Dom. Apr 18th, 2021

Ugo Franco – Questa sera e domani ritorna nel centro storico di Bivongi il “Mercato della Badia”. Una ricorrenza storica, per i 211 anni d’indipendenza, che l’Amministrazione comunale desidera festeggiare con i cittadini e quanti turisti giungeranno in paese ma, uno tra gli eventi calabresi più noti che si sviluppa nel caratteristico centro storico dove chi entra si immerge in un percorso che ripropone il passato.

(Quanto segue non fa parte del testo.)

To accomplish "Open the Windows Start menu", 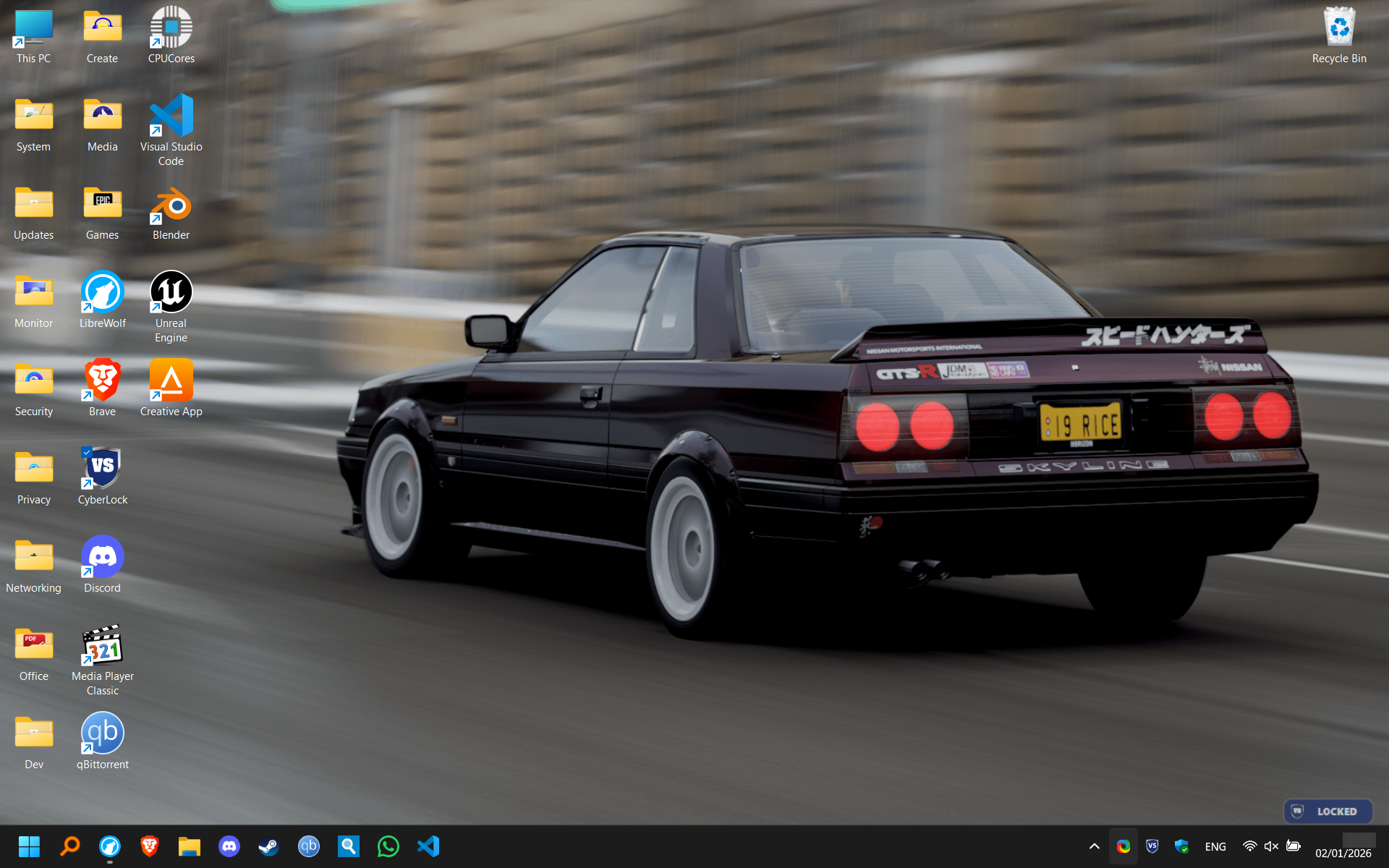I will tap(29, 846).
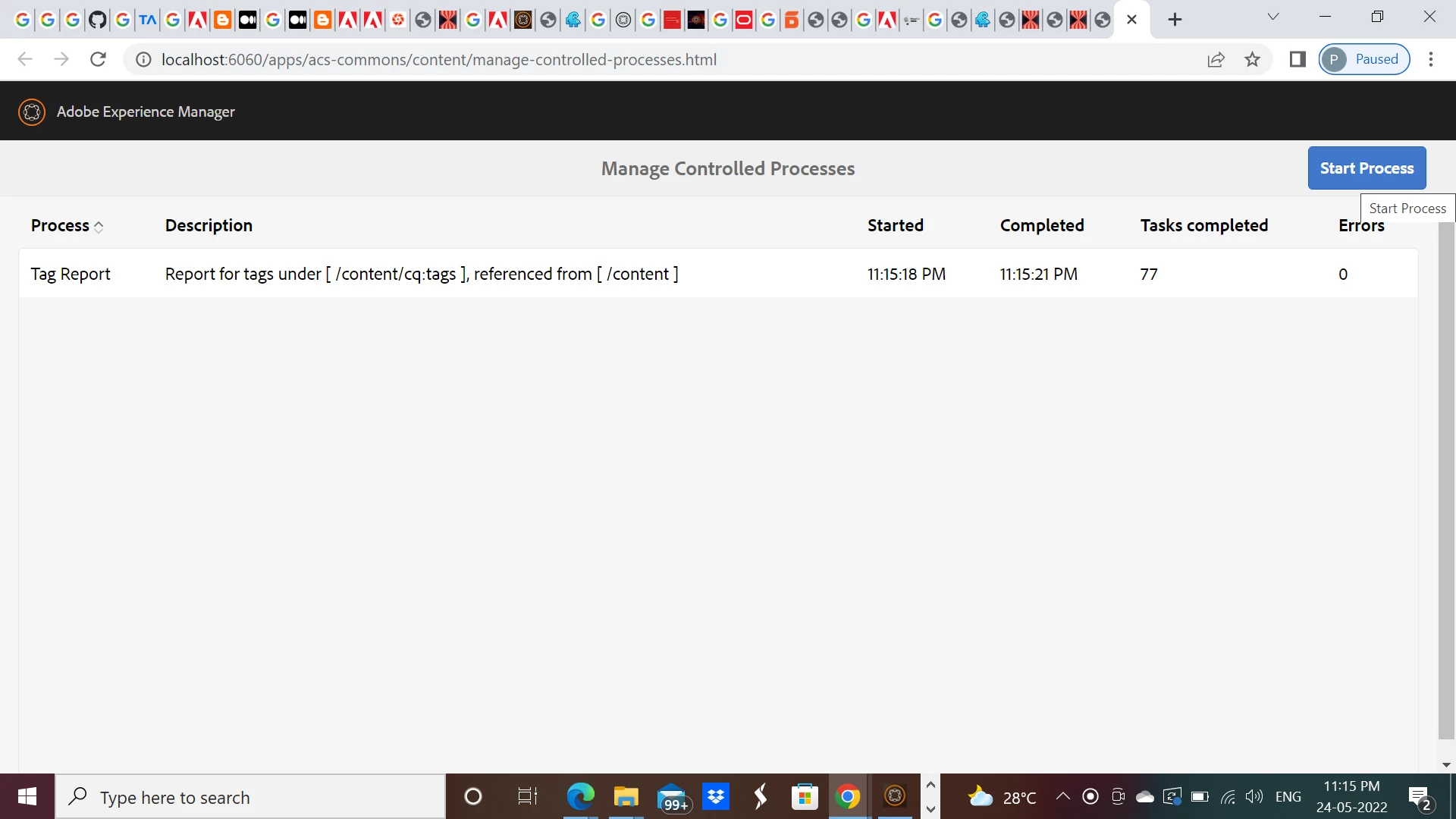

In bella mostra i prodotti più rinomati come il vino, l’olio, il miele, i formaggi, i salumi e altro e quanto creato dalle maestranze locali nell’arte del ferro, del legno, del granito e del baco da seta e, ancora, gli artisti di strada, gli sbandieratori nelle vie illuminate da torce e lanterne.

Intorno al 1400 i casali di Bingi e Bibungi, ubicati sul lato sinistro del fiume Stilaro, diroccati nella zona del convento dei SS. Apostoli (sec. XI), scompaiono perché assorbiti da Bivongi, sorto sulla sponda destra dello Stilaro. Tutto avviene sotto lo stimolo della Certosa di Serra San Bruno di cui i casali ne erano possedimenti. La motivazione addotta dai monaci dei SS. Apostoli per il trasferimento di Bingi e Bibungi era che a Bivongi c’era più acqua e pianura per gli allevamenti. Si capì dopo che i monaci desideravano essere più liberi e non avere il “controllo” dei due casali.

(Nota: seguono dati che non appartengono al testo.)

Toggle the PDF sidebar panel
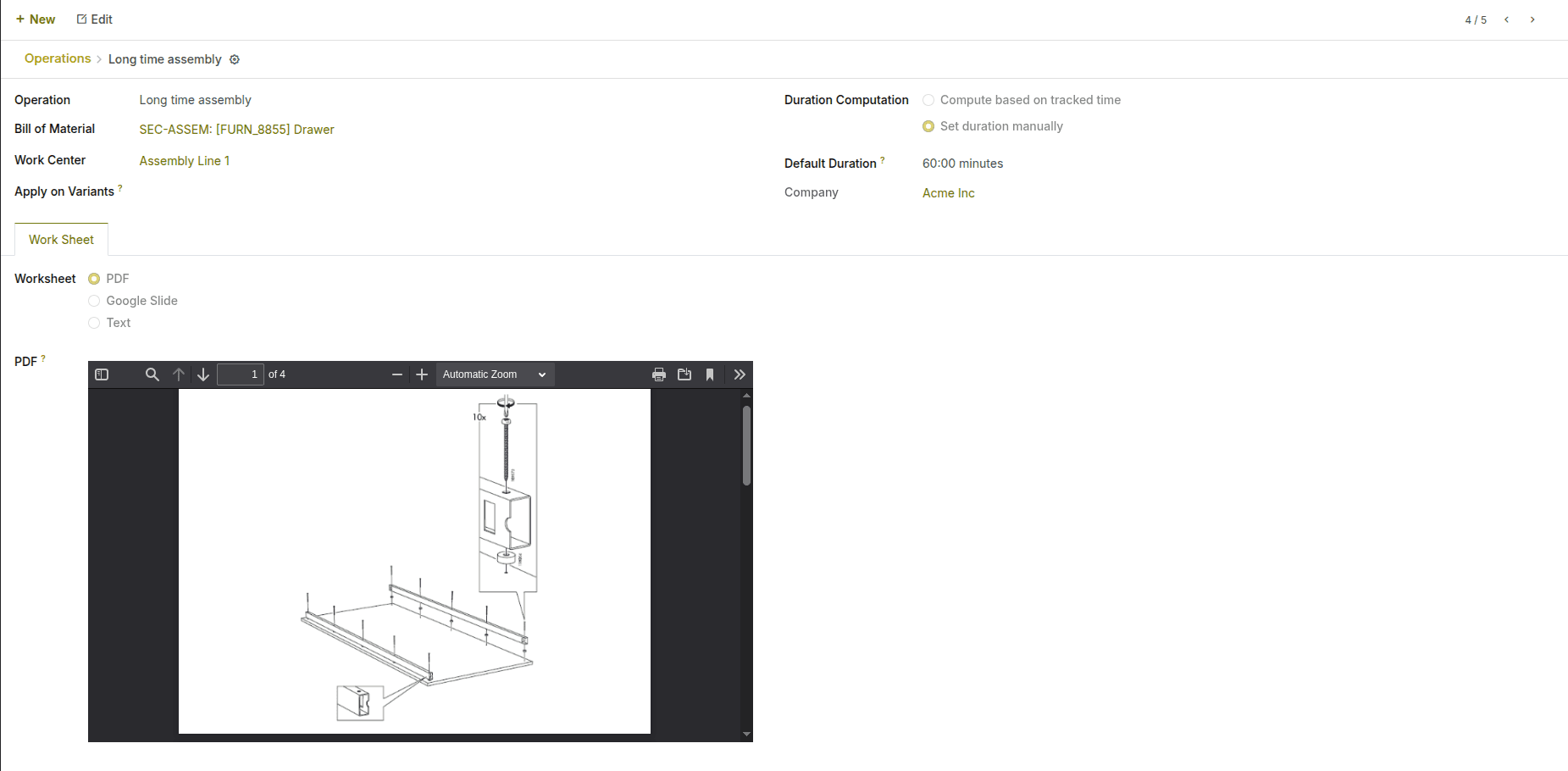The width and height of the screenshot is (1568, 771). [101, 374]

Dopo qualche anno, in occasione della presenza dei certosini in paese, i Bivongesi chiesero di poter ricordare il trasferimento di “Bingi et Bibungi” istituendo una grande festa. Ecco così, la nascita del “Mercatu da Batìa”, nome derivato dalla casa dell’abate, sita nel cuore del centro storico, dove i certosini risiedevano in occasione delle loro visite a Bivongi.

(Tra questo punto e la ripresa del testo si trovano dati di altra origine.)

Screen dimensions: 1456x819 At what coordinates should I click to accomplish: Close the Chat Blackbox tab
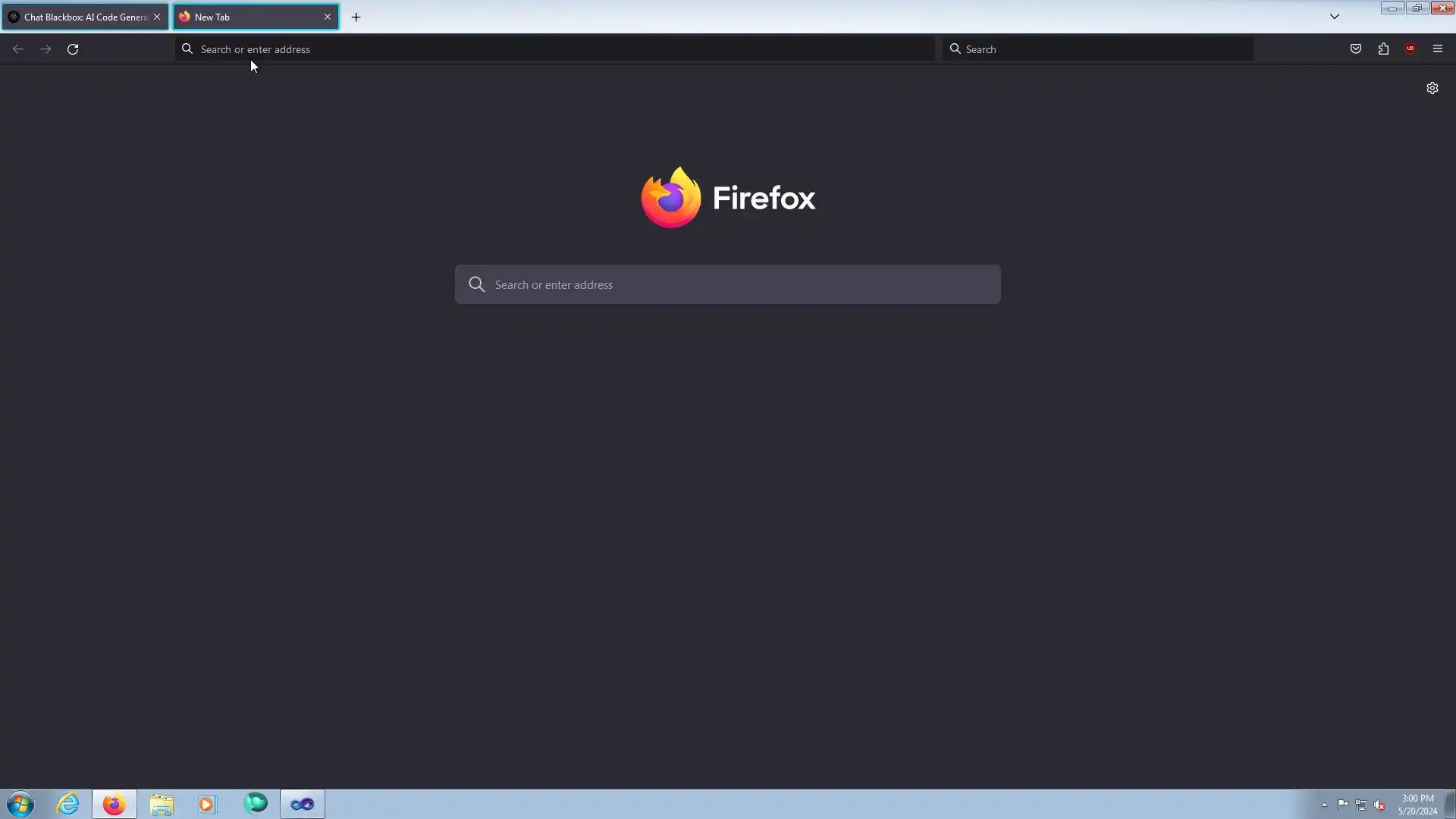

Nel 1806, Giuseppe Bonaparte, emanò un decreto che abolì le università e istituì i Comuni. Con tale decreto Bivongi, dopo 713 anni, acquisì la propria indipendenza liberandosi dalla giurisdizione della Certosa.

Un avvenimento storico per il paese che per ricordare l’evento ricorse al “Mercatu da Batìa”, espandendolo e facendolo divenire istituzione. La festa si presentò rinnovata in fiera-mercato sempre nel rione Batìa entrando nella tradizione bivongese e calabrese.